One limitation of the current study is the sociocultural homogeneity of the Mturk workers, who tend to be US citizens or residents with verifiable identities. The results of this study may not extend to other sociocultural populations with different response styles, such as tendencies to rate health more positively or negatively (Garbarski 2016; Jürges 2007; Jylhä 2009). Furthermore, the impact of the order of the response options may depend on the underlying distribution of health in the study population.
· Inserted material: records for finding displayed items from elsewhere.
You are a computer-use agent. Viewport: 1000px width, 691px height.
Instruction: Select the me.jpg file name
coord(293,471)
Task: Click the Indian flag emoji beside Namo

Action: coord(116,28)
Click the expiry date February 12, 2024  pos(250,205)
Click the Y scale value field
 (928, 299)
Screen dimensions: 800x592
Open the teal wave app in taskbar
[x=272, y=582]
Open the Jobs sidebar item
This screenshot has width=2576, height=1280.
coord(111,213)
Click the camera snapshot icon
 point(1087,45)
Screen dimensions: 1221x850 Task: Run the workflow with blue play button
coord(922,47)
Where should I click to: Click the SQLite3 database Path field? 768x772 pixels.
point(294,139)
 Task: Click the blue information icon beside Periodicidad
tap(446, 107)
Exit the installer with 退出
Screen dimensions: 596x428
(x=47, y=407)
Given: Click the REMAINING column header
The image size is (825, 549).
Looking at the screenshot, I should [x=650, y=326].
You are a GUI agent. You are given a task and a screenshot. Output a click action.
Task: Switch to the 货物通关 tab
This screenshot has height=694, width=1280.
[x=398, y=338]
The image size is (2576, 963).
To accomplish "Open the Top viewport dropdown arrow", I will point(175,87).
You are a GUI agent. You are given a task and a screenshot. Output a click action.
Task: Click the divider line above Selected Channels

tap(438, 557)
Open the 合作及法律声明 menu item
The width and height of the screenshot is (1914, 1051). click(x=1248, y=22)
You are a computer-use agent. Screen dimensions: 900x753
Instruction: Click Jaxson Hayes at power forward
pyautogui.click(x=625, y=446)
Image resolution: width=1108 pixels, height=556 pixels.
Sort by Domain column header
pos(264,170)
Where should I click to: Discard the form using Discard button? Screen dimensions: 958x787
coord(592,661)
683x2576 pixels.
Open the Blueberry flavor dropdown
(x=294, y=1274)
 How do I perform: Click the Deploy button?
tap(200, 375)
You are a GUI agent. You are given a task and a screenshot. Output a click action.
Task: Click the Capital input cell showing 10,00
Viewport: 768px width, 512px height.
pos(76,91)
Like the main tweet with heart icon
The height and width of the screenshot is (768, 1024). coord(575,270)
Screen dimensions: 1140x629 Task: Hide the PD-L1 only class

In addition, the effects of response option order and scale orientation may combine with other features of survey measurement, such as the location of SRH in a series of health questions, to change the distribution of responses in ways that are not examined here (Garbarski et al. 2015, 2016).

Conclusion

Manipulations of various features of survey measurement are relevant to assess for SRH and other measures of quality of life given the increasing prominence of web-based survey data collection and since these factors are often outside of the control of the researcher who is analyzing data collected by other investigators. Response option order and scale orientation are particularly important and relevant to assess independently and jointly given the inconsistent results and incomplete examination of these question characteristics in extant research. Overall, the results of this study suggest that the implications for the validity and cross-survey comparability of SRH are likely considerable for response option ordering and minimal for scale orientation.